Federal Judge Upholds Colorado DNC List Law

A federal judge in Denver Wednesday rejected a last-ditch effort by a coalition of telemarketers to stop Colorado’s telemarketing do-not-call list from going into effect on Monday.

U.S. District Judge Robert Blackburn said the law did not trample on the plaintiff’s First Amendment rights.
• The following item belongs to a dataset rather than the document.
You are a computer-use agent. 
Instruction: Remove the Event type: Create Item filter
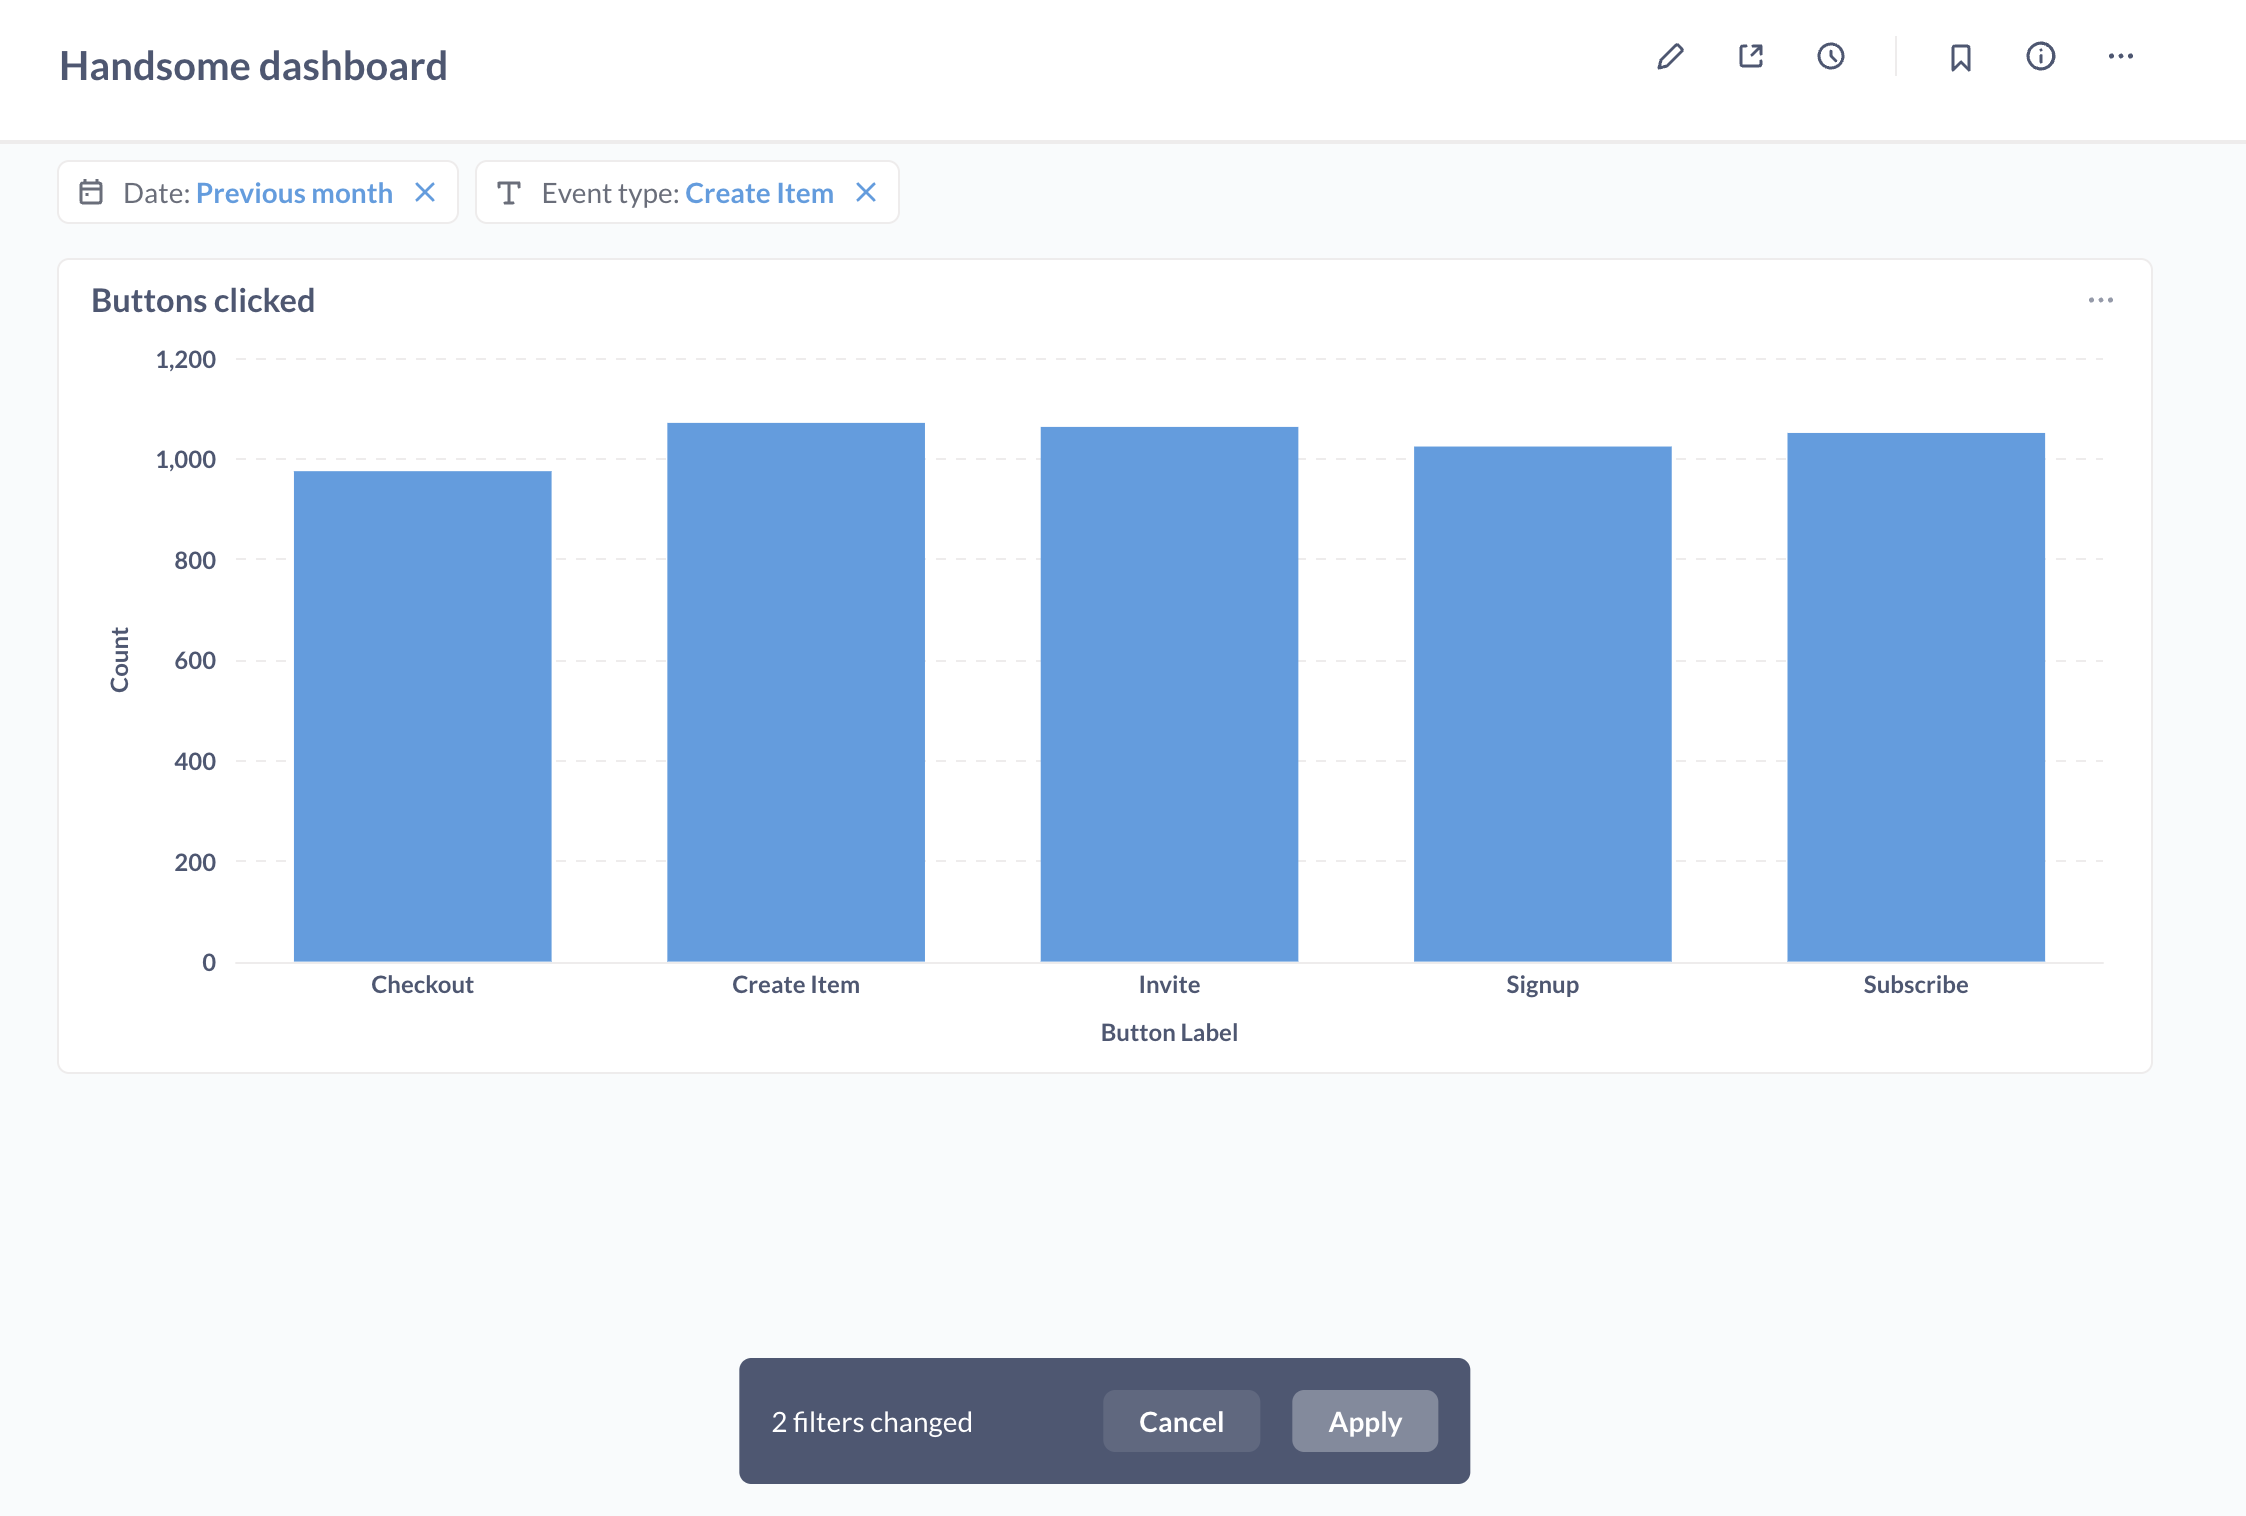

At the same time he said the measure assures Colorado residents placing their names on the list that they will not receive annoying and unwanted telemarketing calls.

Jeffrey Burke, president of a Denver mortgage lending company, Lending Team Concepts, the coalition’s leader, indicated that the group plans to challenge the judge’s ruling before the U.S. 9th Circuit Court of Appeals.

Members of the coalition, known as Colorado Citizens For Free Speech, include a number of telemarketing firms in the state as well as Metro News Service, the telemarketer used by the Denver Newspaper Agency seeking new subscribers for both the Denver Post and the Rocky Mountain News.

Sean Gallagher, the coalition’s lawyer, argued that the law not only violated its collective right to free speech, but was riddled with loopholes an exemptions for politicians, pollsters, fundraisers, charities and “a handful of privileged large corporations.”

Attorney General Ken Salazar defended the law as a “common-sense solution” for Colorado residents “who feel strongly about protecting the privacy of their homes.”

Noting that nearly 750,000 residents have asked to have their name placed on the do-not-call list, Salazar said the law was designed to protect senior citizens from being exploited by unscrupulous telemarketers and scam artists.

A little more than a year ago, on June 6, 2001, Gov. Bill Owens signed House Bill 01-1405 into law. The legislation authorized the state’s Public Utilities Commission to develop and maintain the do-not-call list program for the state and selling copies of the list to telemarketers at fees of between $100 and $500, depending on how many employees they have.

Telemarketers violating the law could be fined up to $2,000 per incident.